EXTRAIT À LIRE:
-*-*-
Même si certaines portions du texte restent peu claires, on peut déduire principalement de cet acte que la franchise de 1359/1360, qui nous paraissait d'une ampleur modeste, vaut aux héritiers des bénéficiaires d'importants avantages : ceux ci sont francs, déchargés de la "macule" de mainmorte (contrairement à la majeure partie des habitants de la seigneurie de Blamont), et exempts de la plupart des redevances, hormis la taille, les guets et les chasses.

Remarquons qu'il ne s'agit pas ici d'une "grâce" du prince, contrairement aux franchises à Châtenois et à Dorans, et que les requérants ne sont pas requis d'effectuer un nouveau paiement.
On regrette que les preuves ayant conduit à cette décision de justice ne soient pas détaillées ; peut-être y trouverait-on des informations de nature généalogiques ?

4. Seconde franchise de 1360 (dossier D)

Une seconde franchise (pièce 8) a été conservée dans cette liasse d'archives, pour la même année (1360) et le même lieu : la forêt Hollard de Vandoncourt, pour un second Huguenin, également de Vandoncourt.
L'un comme l'autre sont probablement des charbonniers, qui, pour leurs activités, s'installaient à demeure dans les forêts.

De plus, le contenu de ces franchises est très similaire à celui de l'acte précédent (cette fois, elles sont accordées à celui-ci par Thiébaud V personnellement, alors que les précédentes étaient une confirmation de celles octroyées par son père).
-*-*-
DONNÉES FOURNIES:
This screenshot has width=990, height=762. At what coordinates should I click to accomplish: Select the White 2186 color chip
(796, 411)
-*-*-
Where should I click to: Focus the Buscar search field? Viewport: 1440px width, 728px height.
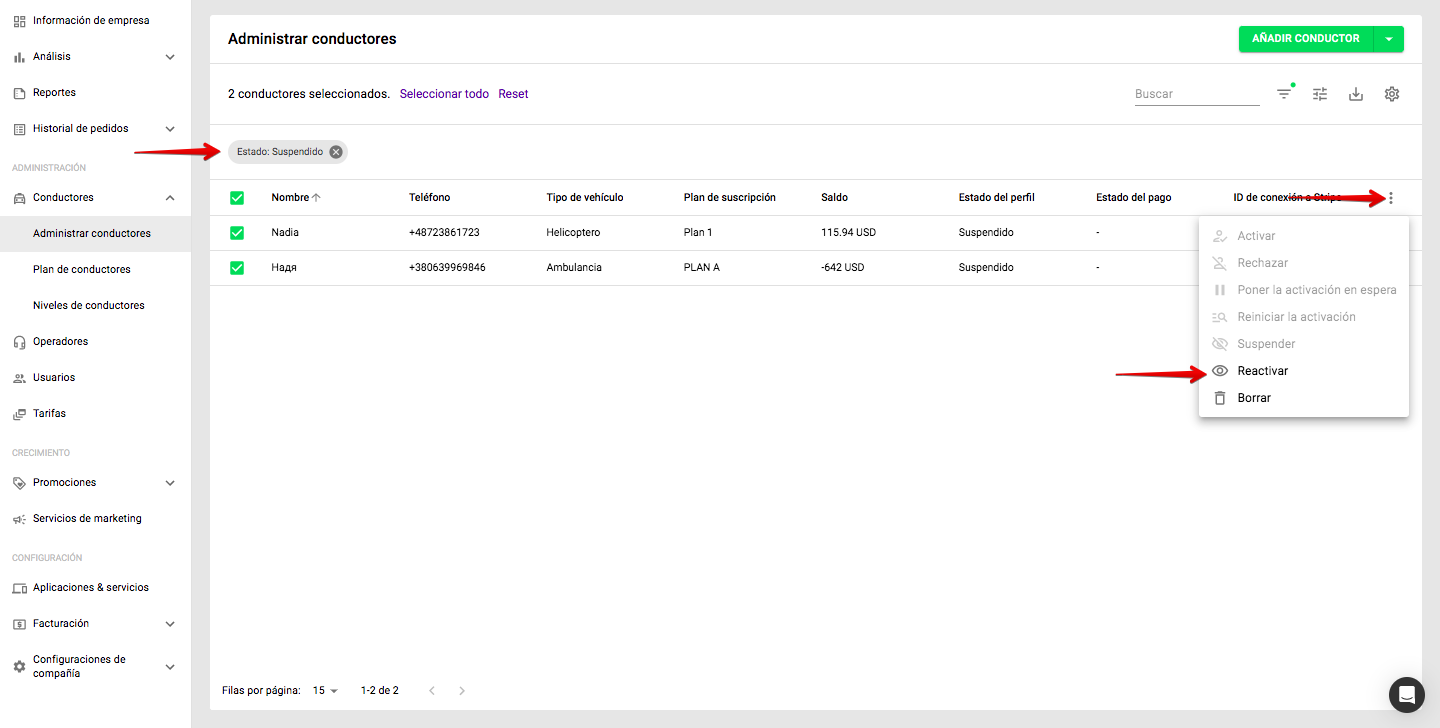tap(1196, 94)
-*-*-
BUT DE L'EXERCICE: Selon l'extrait sur les franchises de Vandoncourt, quelles redevances les héritiers des bénéficiaires continuent-ils de devoir ?

RÉPONSE À L'EXERCICE: Ils doivent encore la taille, les guets et les chasses.